Gather each line in the entries that includes the string "Restaurant".

┏━━

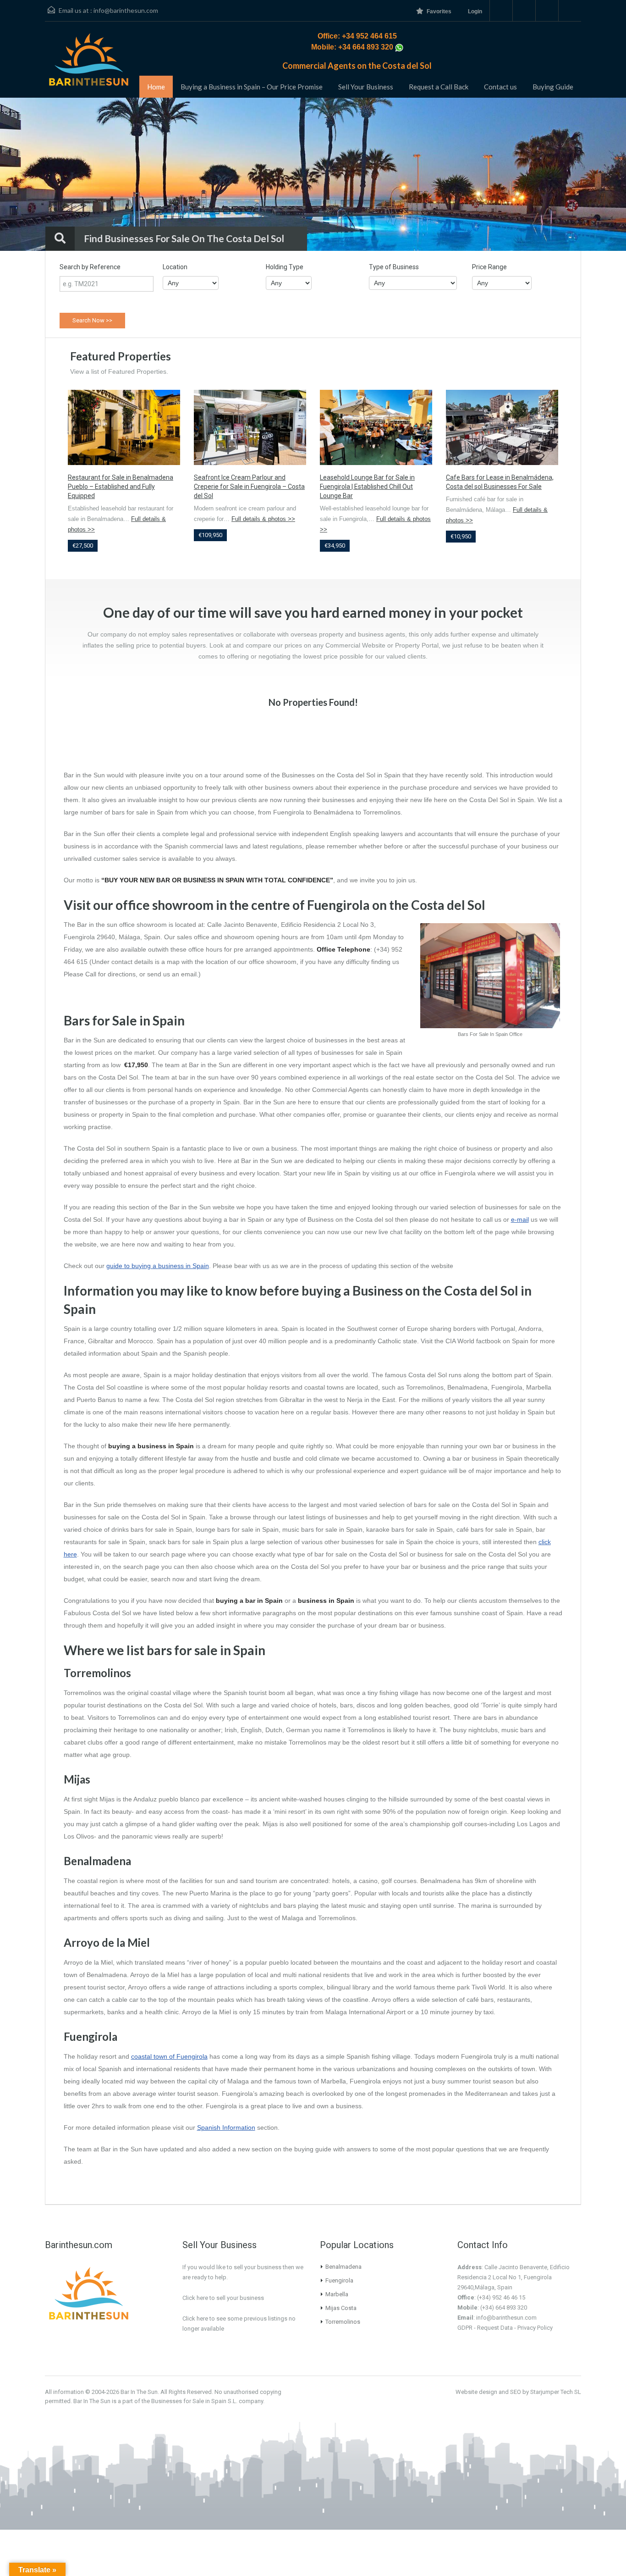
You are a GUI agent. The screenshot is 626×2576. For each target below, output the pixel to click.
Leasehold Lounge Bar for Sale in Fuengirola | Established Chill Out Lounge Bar (367, 486)
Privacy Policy (535, 2327)
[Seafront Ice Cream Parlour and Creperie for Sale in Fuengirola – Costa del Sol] (250, 427)
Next (601, 175)
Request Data (495, 2327)
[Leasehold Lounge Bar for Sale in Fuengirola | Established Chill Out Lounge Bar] (376, 427)
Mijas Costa (341, 2308)
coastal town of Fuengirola (169, 2056)
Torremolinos (342, 2321)
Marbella (336, 2294)
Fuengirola (339, 2280)
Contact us (500, 87)
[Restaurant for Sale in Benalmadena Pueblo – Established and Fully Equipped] (124, 427)
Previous (25, 175)
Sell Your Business (365, 87)
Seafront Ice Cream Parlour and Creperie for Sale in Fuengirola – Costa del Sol (249, 486)
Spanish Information (226, 2127)
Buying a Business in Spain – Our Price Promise (252, 87)
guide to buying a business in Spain (157, 1265)
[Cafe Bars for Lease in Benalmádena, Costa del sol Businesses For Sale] (502, 427)
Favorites (439, 11)
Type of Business (394, 267)
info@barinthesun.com (125, 10)
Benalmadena (343, 2266)
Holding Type (284, 267)
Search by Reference (90, 267)
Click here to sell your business (223, 2297)
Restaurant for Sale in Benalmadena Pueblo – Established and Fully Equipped (120, 486)
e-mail (520, 1219)
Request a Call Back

┗━━

- [Task solution]:
[Restaurant for Sale in Benalmadena Pueblo – Established and Fully Equipped] (124, 427)
Restaurant for Sale in Benalmadena Pueblo – Established and Fully Equipped (120, 486)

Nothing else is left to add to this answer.